Exercise
Convert the records, from the first line through the line that contains "Developers [button] (558, 33)", into a Markdown table with the columns Row and Entry, giving each line a row number and omitting blank lines.

— BEGIN Data records —

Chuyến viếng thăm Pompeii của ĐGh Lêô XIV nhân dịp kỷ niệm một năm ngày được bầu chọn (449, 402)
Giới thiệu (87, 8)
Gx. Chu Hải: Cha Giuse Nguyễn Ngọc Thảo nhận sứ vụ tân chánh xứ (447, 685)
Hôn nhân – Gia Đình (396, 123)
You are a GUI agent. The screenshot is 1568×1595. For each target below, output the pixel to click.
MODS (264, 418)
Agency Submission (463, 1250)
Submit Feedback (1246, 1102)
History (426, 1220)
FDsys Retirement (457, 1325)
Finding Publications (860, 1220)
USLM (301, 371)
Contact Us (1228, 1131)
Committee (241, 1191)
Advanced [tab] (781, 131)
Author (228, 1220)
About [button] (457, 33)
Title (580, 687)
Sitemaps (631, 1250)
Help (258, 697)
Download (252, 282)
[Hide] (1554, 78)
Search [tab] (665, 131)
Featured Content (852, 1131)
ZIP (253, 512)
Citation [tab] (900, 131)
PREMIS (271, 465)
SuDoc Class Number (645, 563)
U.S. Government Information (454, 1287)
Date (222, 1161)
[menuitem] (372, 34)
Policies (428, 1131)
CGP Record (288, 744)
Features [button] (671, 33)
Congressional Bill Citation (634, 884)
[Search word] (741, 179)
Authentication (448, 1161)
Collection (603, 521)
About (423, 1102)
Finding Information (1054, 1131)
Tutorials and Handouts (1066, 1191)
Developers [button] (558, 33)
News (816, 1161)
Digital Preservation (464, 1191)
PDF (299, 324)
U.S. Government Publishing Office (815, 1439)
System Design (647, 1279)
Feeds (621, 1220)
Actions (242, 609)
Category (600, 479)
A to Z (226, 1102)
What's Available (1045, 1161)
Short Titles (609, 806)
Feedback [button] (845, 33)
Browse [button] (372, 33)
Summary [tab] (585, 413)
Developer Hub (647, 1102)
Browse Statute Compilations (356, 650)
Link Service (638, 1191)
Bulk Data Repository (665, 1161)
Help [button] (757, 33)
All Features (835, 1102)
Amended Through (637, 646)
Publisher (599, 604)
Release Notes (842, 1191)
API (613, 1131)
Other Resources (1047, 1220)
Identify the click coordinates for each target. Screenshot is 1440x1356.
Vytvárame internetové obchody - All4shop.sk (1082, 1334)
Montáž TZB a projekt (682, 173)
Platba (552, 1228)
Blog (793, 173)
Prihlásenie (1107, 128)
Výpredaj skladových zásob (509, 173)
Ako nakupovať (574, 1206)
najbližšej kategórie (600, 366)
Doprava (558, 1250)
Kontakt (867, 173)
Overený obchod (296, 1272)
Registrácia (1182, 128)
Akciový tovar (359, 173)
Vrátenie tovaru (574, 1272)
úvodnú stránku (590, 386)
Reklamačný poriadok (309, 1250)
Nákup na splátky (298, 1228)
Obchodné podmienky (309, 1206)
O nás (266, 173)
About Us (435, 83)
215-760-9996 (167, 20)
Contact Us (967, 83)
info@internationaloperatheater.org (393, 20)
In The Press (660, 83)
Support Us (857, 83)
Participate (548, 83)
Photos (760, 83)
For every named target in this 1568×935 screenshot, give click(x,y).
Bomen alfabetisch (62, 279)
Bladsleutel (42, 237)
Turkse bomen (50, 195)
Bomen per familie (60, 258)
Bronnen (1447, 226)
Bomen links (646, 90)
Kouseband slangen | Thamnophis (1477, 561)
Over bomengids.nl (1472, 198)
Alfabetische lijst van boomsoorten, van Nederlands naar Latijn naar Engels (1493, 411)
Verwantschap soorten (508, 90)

— END Data records —

Reply to the exercise
| Row | Entry |
|---|---|
| 1 | Chuyến viếng thăm Pompeii của ĐGh Lêô XIV nhân dịp kỷ niệm một năm ngày được bầu chọn (449, 402) |
| 2 | Giới thiệu (87, 8) |
| 3 | Gx. Chu Hải: Cha Giuse Nguyễn Ngọc Thảo nhận sứ vụ tân chánh xứ (447, 685) |
| 4 | Hôn nhân – Gia Đình (396, 123) |
| 5 | You are a GUI agent. The screenshot is 1568×1595. For each target below, output the pixel to click. |
| 6 | MODS (264, 418) |
| 7 | Agency Submission (463, 1250) |
| 8 | Submit Feedback (1246, 1102) |
| 9 | History (426, 1220) |
| 10 | FDsys Retirement (457, 1325) |
| 11 | Finding Publications (860, 1220) |
| 12 | USLM (301, 371) |
| 13 | Contact Us (1228, 1131) |
| 14 | Committee (241, 1191) |
| 15 | Advanced [tab] (781, 131) |
| 16 | Author (228, 1220) |
| 17 | About [button] (457, 33) |
| 18 | Title (580, 687) |
| 19 | Sitemaps (631, 1250) |
| 20 | Help (258, 697) |
| 21 | Download (252, 282) |
| 22 | [Hide] (1554, 78) |
| 23 | Search [tab] (665, 131) |
| 24 | Featured Content (852, 1131) |
| 25 | ZIP (253, 512) |
| 26 | Citation [tab] (900, 131) |
| 27 | PREMIS (271, 465) |
| 28 | SuDoc Class Number (645, 563) |
| 29 | U.S. Government Information (454, 1287) |
| 30 | Date (222, 1161) |
| 31 | [menuitem] (372, 34) |
| 32 | Policies (428, 1131) |
| 33 | CGP Record (288, 744) |
| 34 | Features [button] (671, 33) |
| 35 | Congressional Bill Citation (634, 884) |
| 36 | [Search word] (741, 179) |
| 37 | Authentication (448, 1161) |
| 38 | Collection (603, 521) |
| 39 | About (423, 1102) |
| 40 | Finding Information (1054, 1131) |
| 41 | Tutorials and Handouts (1066, 1191) |
| 42 | Developers [button] (558, 33) |